> _RECORD EXTRACTS_
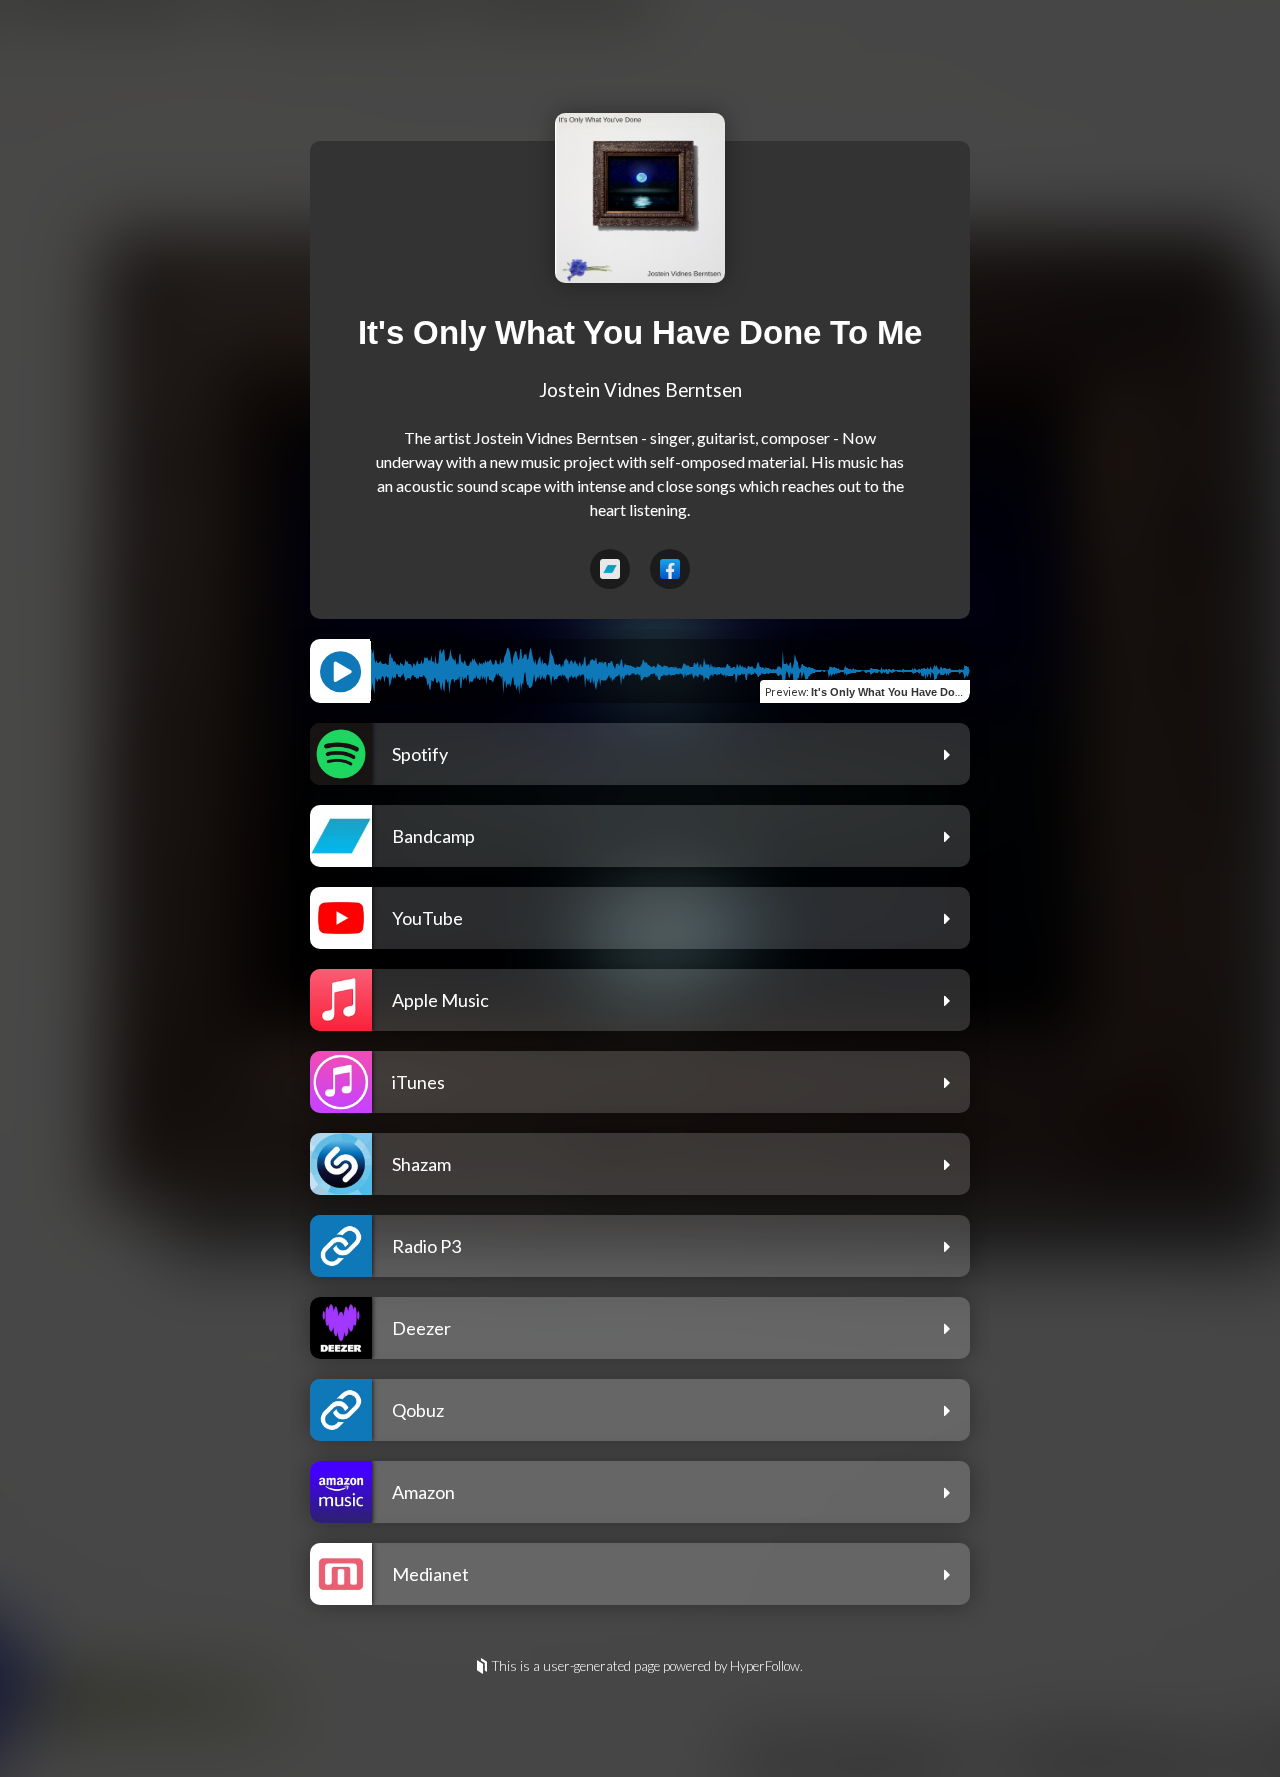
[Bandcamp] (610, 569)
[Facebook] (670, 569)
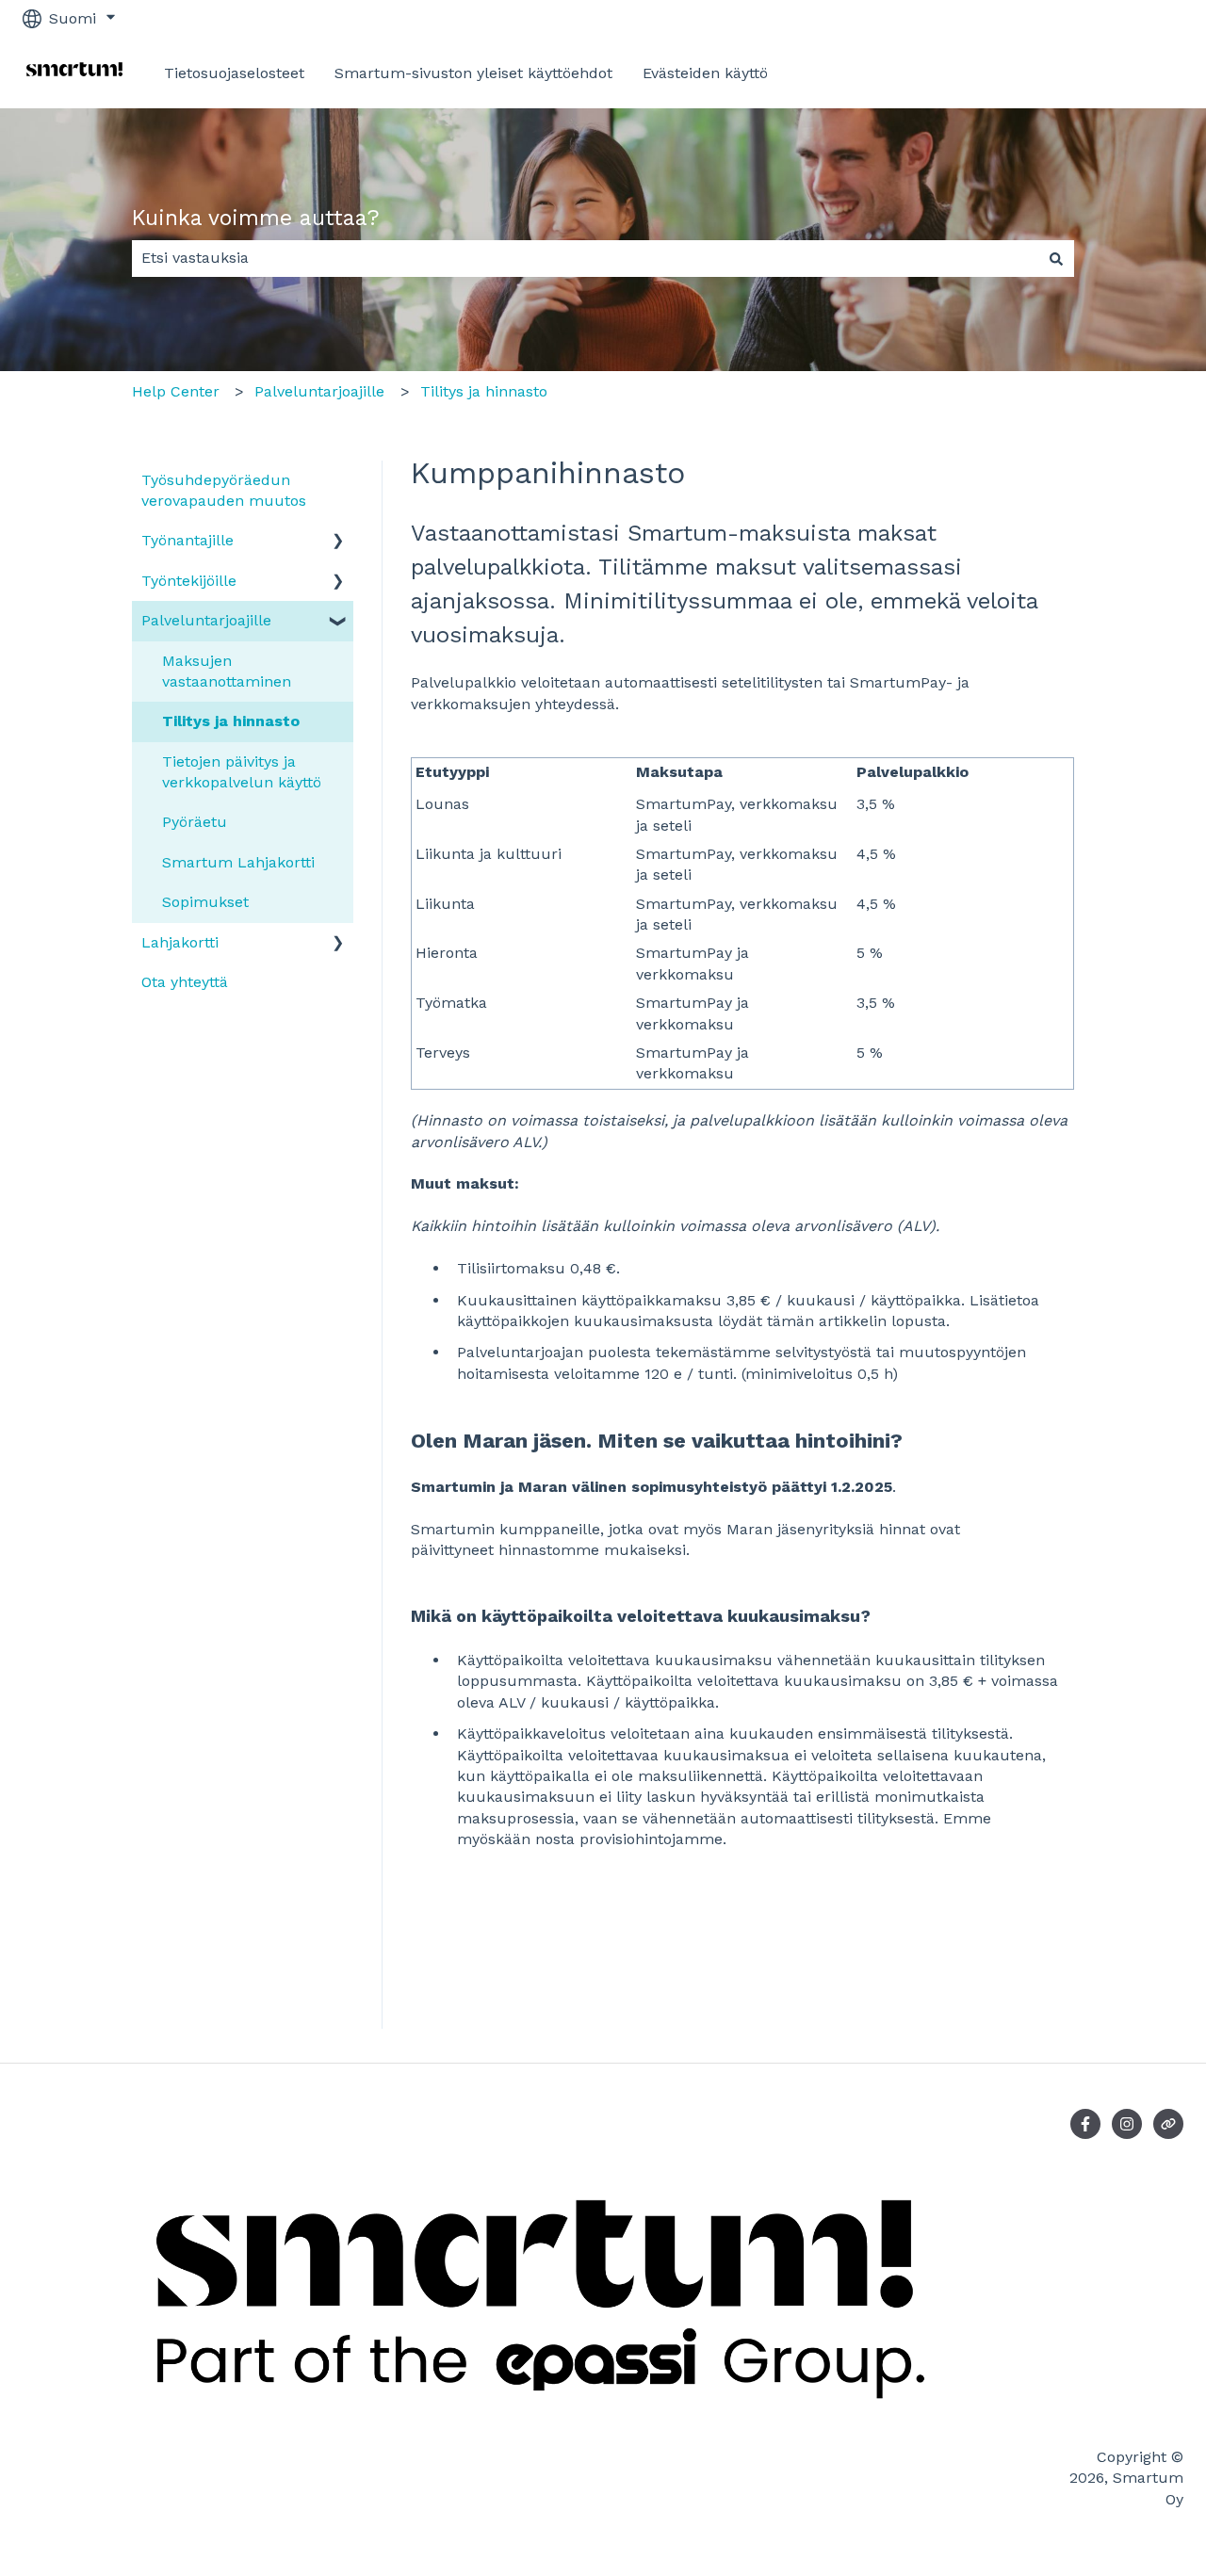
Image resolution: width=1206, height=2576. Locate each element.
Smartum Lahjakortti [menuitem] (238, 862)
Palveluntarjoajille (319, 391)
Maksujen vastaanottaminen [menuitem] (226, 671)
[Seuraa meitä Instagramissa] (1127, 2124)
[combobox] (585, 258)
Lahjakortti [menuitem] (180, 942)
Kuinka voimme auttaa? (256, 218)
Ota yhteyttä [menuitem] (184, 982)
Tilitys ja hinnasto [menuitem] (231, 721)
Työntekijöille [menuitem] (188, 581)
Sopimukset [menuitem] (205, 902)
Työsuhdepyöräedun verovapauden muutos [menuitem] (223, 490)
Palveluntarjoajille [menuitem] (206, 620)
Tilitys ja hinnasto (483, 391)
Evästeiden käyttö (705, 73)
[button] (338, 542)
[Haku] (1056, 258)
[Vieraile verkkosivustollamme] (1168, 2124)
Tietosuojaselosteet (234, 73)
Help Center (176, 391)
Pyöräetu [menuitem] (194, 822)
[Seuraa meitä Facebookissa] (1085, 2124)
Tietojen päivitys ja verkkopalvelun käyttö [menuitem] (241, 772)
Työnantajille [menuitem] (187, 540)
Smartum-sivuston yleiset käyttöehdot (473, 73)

> _AIM OF THE EXERCISE_
Your reply should hold every line of the material, unaltered, and not one picture.

> _ANSWER BOX_
[Bandcamp] (610, 569)
[Facebook] (670, 569)
Image resolution: width=1206, height=2576. Locate each element.
Smartum Lahjakortti [menuitem] (238, 862)
Palveluntarjoajille (319, 391)
Maksujen vastaanottaminen [menuitem] (226, 671)
[Seuraa meitä Instagramissa] (1127, 2124)
[combobox] (585, 258)
Lahjakortti [menuitem] (180, 942)
Kuinka voimme auttaa? (256, 218)
Ota yhteyttä [menuitem] (184, 982)
Tilitys ja hinnasto [menuitem] (231, 721)
Työntekijöille [menuitem] (188, 581)
Sopimukset [menuitem] (205, 902)
Työsuhdepyöräedun verovapauden muutos [menuitem] (223, 490)
Palveluntarjoajille [menuitem] (206, 620)
Tilitys ja hinnasto (483, 391)
Evästeiden käyttö (705, 73)
[button] (338, 542)
[Haku] (1056, 258)
[Vieraile verkkosivustollamme] (1168, 2124)
Tietosuojaselosteet (234, 73)
Help Center (176, 391)
Pyöräetu [menuitem] (194, 822)
[Seuraa meitä Facebookissa] (1085, 2124)
Tietojen päivitys ja verkkopalvelun käyttö [menuitem] (241, 772)
Työnantajille [menuitem] (187, 540)
Smartum-sivuston yleiset käyttöehdot (473, 73)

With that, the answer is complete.